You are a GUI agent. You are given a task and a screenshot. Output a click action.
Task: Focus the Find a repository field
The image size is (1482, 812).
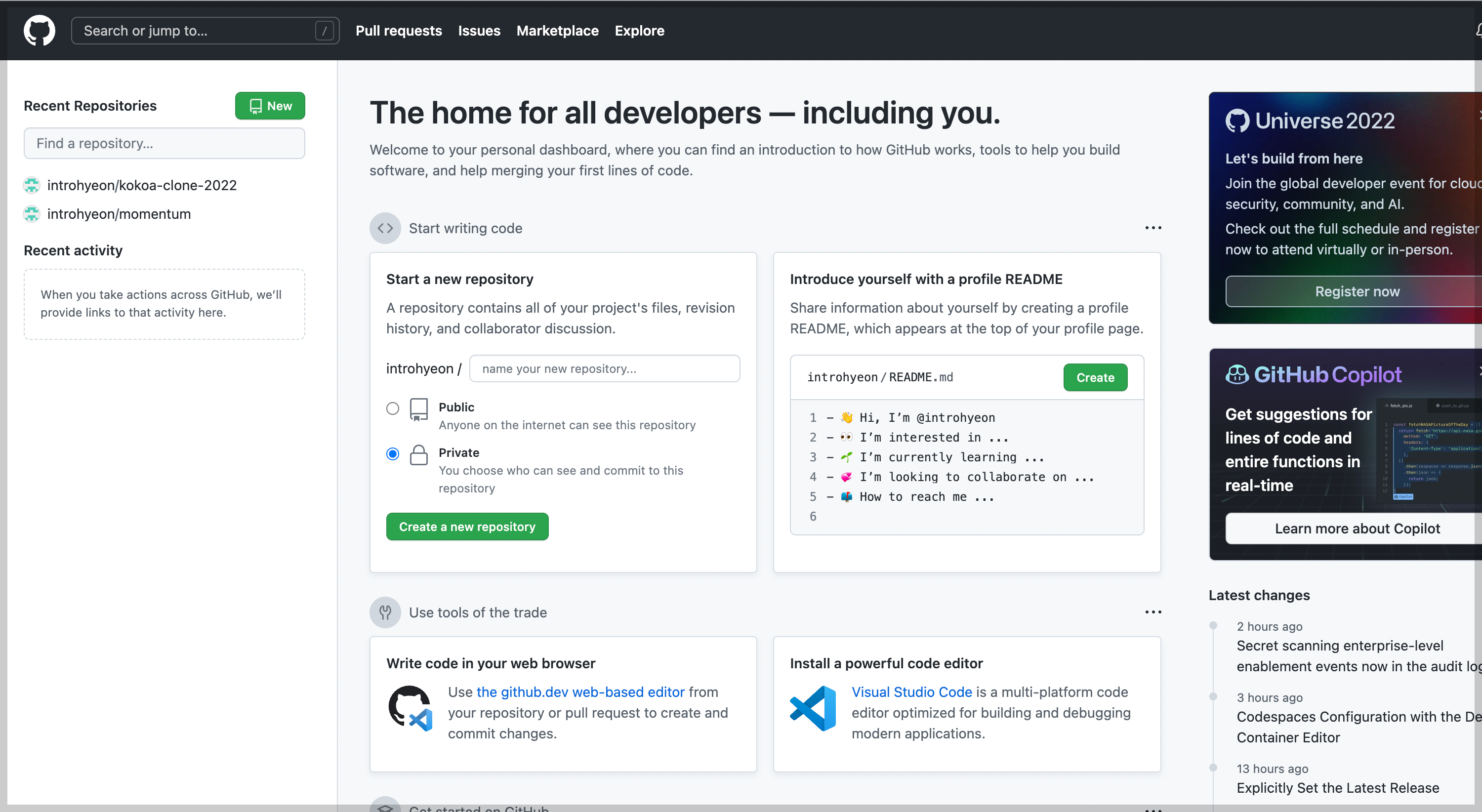click(164, 143)
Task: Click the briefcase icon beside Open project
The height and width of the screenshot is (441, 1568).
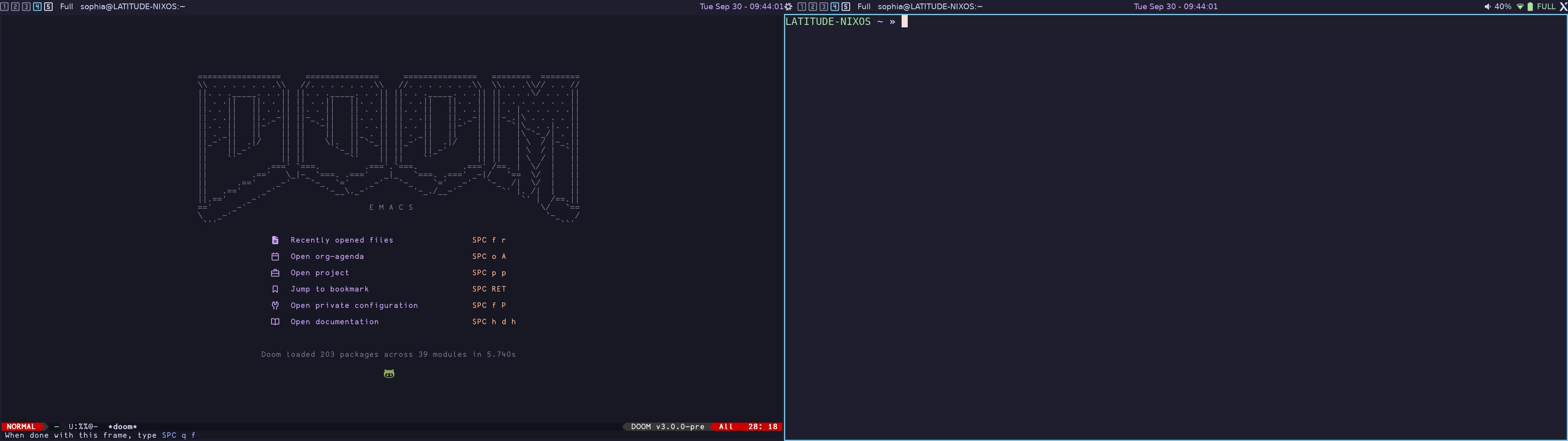Action: pyautogui.click(x=275, y=273)
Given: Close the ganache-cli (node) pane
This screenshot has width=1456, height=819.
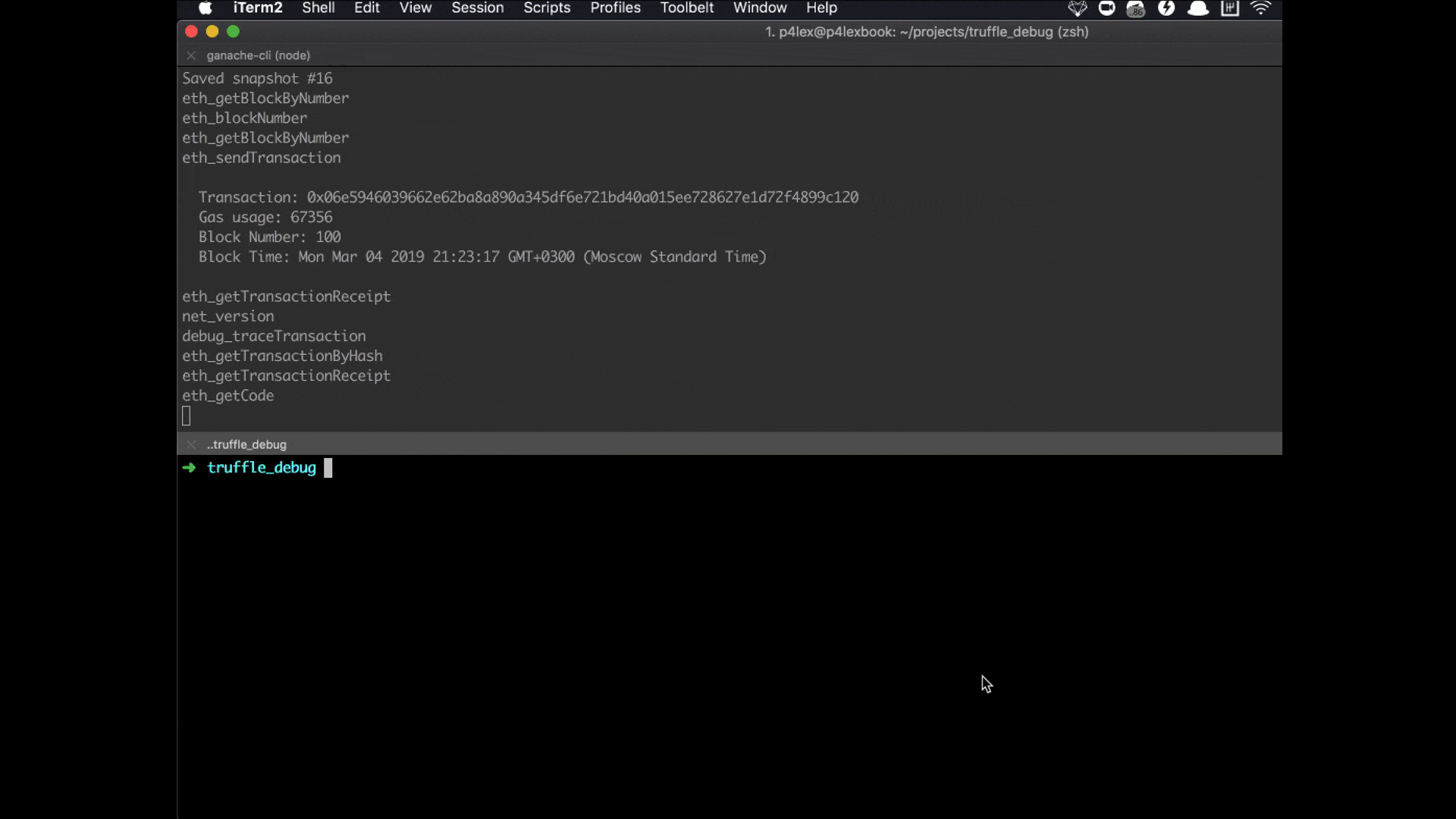Looking at the screenshot, I should tap(191, 55).

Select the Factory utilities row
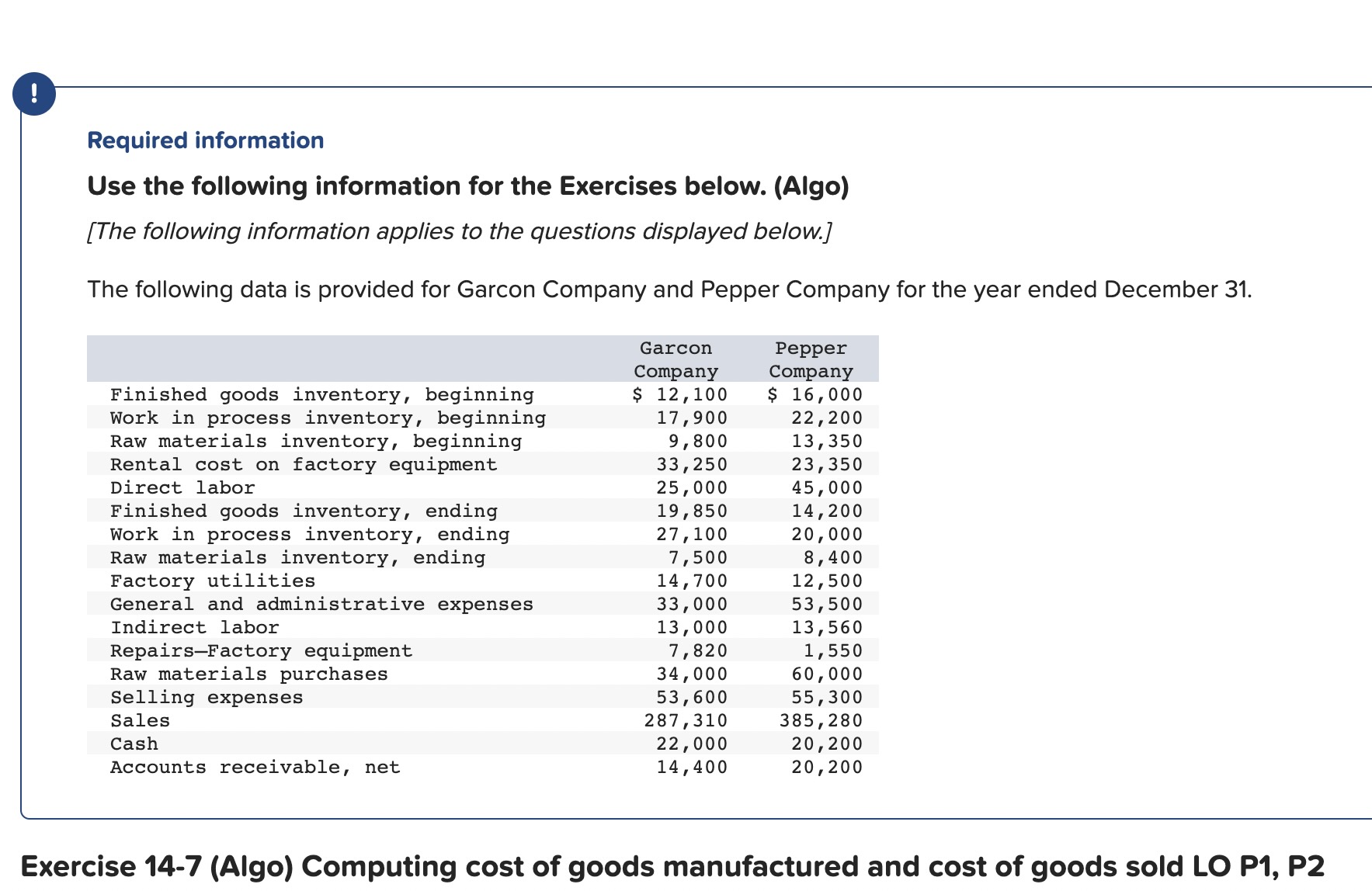tap(213, 581)
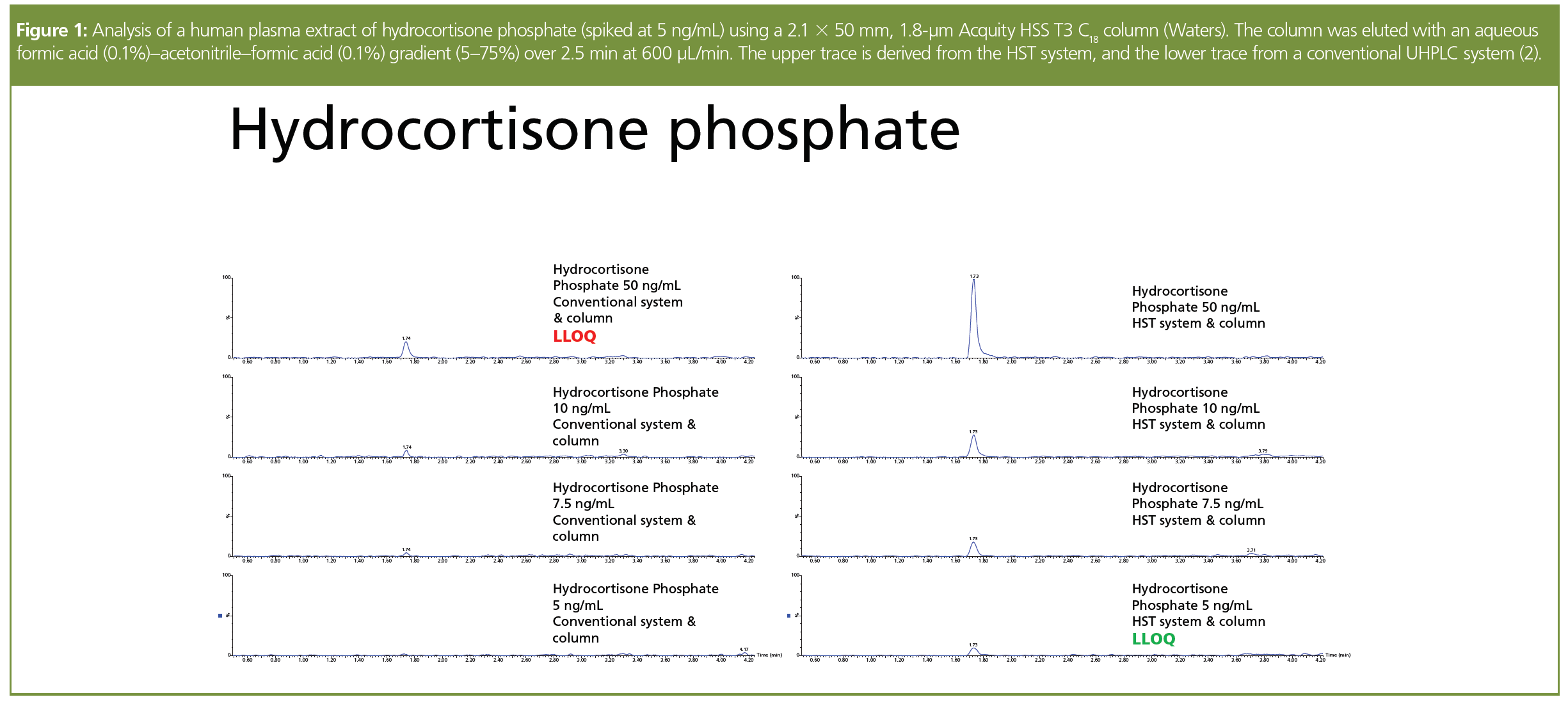Click the green LLOQ label
Viewport: 1568px width, 704px height.
click(1153, 639)
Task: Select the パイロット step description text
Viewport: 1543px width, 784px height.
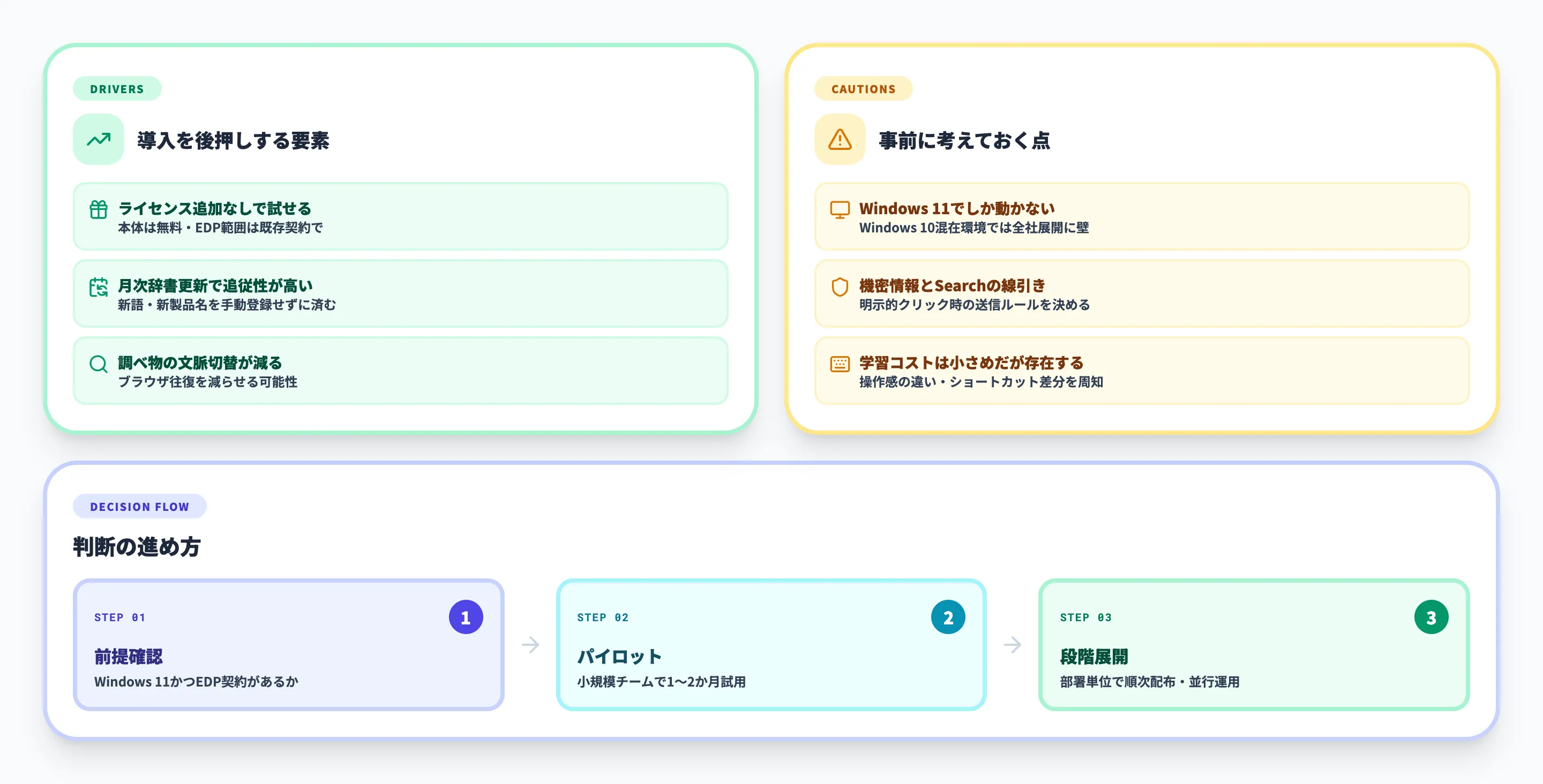Action: point(663,681)
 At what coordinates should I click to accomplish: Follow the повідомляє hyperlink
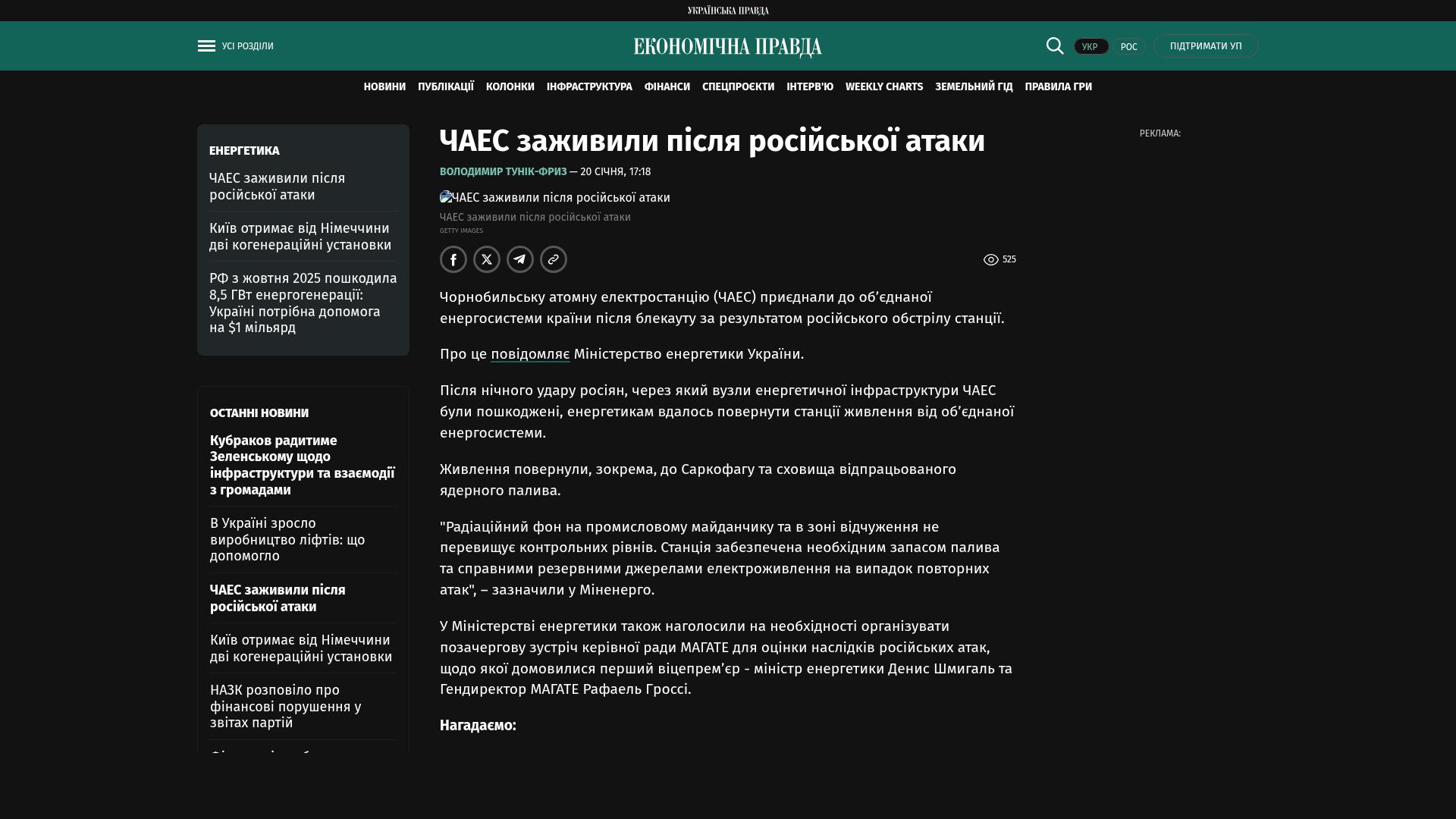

• [WHAT YOU NEED TO DO] The material above is to be transcribed exactly, with all pictures omitted.

• [TASK OUTPUT]
You are a GUI agent. You are given a task and a screenshot. Output a click action.
Task: Focus the Find a repository field
The image size is (1482, 812).
click(164, 143)
Task: Click the briefcase icon beside Open project
The height and width of the screenshot is (441, 1568).
Action: pyautogui.click(x=275, y=273)
Given: Close the ganache-cli (node) pane
This screenshot has width=1456, height=819.
Looking at the screenshot, I should tap(191, 55).

Select the Factory utilities row
tap(213, 581)
Click the green LLOQ label
Viewport: 1568px width, 704px height.
click(1153, 639)
Task: Select the パイロット step description text
Viewport: 1543px width, 784px height.
Action: point(663,681)
 At what coordinates should I click to accomplish: Follow the повідомляє hyperlink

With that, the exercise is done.